*WORK TO COMPLETE*
Filter the listing down to the lines containing the word "Collapse".

★ ★ ★ ★

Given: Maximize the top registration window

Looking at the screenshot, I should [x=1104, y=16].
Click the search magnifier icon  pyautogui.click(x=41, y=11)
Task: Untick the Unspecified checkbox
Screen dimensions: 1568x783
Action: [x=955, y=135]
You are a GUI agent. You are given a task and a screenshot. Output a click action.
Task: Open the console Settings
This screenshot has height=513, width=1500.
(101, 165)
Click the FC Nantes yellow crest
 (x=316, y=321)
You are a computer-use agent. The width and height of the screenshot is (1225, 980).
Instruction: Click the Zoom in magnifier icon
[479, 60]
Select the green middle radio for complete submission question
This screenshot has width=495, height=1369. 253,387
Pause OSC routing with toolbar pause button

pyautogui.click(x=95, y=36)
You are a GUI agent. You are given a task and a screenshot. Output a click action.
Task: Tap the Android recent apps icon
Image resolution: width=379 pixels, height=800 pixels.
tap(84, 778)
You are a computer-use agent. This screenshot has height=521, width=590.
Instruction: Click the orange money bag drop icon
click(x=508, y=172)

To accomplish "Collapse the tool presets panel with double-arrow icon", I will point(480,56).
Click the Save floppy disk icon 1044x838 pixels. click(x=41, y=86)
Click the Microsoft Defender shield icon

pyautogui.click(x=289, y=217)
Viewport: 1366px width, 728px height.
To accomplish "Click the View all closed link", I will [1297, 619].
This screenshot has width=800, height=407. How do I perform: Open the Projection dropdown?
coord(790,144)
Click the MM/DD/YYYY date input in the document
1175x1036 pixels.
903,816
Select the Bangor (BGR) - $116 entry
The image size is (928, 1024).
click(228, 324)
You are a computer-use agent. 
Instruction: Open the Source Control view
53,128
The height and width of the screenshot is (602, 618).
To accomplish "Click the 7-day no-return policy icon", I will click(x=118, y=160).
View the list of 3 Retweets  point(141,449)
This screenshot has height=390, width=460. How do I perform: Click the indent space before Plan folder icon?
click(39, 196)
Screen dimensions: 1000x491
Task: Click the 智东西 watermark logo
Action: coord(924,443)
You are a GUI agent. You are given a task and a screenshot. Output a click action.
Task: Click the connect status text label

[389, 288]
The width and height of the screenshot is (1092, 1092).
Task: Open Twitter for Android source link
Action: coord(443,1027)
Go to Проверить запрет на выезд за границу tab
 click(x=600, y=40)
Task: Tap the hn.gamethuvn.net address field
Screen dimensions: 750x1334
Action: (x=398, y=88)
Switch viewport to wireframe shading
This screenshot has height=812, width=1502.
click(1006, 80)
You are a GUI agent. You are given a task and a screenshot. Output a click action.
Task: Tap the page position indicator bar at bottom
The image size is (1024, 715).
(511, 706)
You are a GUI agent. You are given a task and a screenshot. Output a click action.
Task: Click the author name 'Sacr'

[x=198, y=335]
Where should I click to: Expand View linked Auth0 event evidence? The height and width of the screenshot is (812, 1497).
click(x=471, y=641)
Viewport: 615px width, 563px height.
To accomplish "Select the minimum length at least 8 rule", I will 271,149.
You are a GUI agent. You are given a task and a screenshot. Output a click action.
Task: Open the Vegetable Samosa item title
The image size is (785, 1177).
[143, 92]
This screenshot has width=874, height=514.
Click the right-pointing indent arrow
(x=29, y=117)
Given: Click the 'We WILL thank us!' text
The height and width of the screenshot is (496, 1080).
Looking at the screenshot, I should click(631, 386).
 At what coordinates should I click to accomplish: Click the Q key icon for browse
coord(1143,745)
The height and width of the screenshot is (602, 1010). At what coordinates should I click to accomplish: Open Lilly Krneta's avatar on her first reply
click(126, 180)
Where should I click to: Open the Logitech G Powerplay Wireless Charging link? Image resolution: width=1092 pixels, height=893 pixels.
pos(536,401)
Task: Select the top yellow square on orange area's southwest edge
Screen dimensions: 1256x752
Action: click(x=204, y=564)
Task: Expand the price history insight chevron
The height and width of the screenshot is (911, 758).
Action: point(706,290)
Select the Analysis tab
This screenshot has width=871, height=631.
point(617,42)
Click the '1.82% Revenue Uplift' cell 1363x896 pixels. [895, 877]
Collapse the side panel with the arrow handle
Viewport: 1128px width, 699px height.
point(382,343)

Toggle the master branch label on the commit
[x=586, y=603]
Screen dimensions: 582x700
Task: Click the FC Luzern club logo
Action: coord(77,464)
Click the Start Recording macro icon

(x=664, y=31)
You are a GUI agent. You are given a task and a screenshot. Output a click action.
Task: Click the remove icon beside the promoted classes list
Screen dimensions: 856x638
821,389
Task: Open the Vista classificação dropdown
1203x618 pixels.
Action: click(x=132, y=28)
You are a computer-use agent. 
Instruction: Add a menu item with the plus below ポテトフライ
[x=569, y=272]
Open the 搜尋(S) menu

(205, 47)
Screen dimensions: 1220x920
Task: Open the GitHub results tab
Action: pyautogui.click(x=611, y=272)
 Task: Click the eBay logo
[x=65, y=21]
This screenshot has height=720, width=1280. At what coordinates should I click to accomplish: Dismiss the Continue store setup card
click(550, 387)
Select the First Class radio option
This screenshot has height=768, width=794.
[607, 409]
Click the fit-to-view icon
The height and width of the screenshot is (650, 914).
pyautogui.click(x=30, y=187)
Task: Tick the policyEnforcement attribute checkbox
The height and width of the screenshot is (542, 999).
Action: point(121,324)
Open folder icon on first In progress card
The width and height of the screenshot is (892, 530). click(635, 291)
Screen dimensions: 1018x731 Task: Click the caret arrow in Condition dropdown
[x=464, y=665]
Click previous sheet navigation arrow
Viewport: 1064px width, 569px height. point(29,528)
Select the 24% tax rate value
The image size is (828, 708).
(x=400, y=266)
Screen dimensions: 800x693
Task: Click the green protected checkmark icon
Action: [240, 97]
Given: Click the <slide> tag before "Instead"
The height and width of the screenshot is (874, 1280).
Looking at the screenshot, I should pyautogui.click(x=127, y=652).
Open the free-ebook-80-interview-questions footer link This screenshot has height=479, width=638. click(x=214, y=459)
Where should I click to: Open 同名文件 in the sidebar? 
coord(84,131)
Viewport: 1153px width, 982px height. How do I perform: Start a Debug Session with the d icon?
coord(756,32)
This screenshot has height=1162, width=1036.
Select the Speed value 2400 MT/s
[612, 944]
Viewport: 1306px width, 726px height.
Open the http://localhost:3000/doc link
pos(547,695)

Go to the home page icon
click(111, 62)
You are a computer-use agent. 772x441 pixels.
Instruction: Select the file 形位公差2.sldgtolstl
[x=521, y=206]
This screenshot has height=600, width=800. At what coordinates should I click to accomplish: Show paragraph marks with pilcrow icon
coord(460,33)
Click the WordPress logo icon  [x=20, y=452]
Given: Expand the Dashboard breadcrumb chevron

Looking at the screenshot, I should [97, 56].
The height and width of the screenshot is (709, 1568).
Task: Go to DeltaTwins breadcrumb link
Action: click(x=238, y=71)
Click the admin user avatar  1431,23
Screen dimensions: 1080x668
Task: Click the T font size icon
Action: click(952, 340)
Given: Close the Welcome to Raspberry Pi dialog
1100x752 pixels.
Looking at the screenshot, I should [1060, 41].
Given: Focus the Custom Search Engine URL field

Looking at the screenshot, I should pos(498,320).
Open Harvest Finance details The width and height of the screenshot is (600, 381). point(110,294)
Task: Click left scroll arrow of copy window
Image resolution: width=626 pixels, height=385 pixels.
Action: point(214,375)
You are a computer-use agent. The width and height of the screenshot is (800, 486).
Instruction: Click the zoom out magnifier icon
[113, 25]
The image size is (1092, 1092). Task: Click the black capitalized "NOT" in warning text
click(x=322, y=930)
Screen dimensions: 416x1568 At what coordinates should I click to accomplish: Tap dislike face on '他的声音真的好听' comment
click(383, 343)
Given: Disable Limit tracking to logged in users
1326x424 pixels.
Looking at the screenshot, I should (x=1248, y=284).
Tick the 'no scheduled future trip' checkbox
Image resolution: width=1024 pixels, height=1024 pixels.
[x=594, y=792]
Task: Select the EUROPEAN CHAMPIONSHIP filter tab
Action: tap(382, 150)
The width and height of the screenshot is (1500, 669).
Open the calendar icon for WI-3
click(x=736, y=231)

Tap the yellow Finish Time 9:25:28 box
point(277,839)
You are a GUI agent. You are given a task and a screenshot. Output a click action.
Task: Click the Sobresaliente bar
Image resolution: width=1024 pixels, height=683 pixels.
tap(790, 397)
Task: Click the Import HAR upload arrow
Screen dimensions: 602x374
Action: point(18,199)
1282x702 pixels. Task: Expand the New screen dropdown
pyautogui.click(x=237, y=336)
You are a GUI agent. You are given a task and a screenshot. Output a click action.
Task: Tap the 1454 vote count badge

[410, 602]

★ ★ ★ ★

*ANSWER TO THIS TASK*
To accomplish "Collapse the tool presets panel with double-arrow icon", I will point(480,56).
Collapse the side panel with the arrow handle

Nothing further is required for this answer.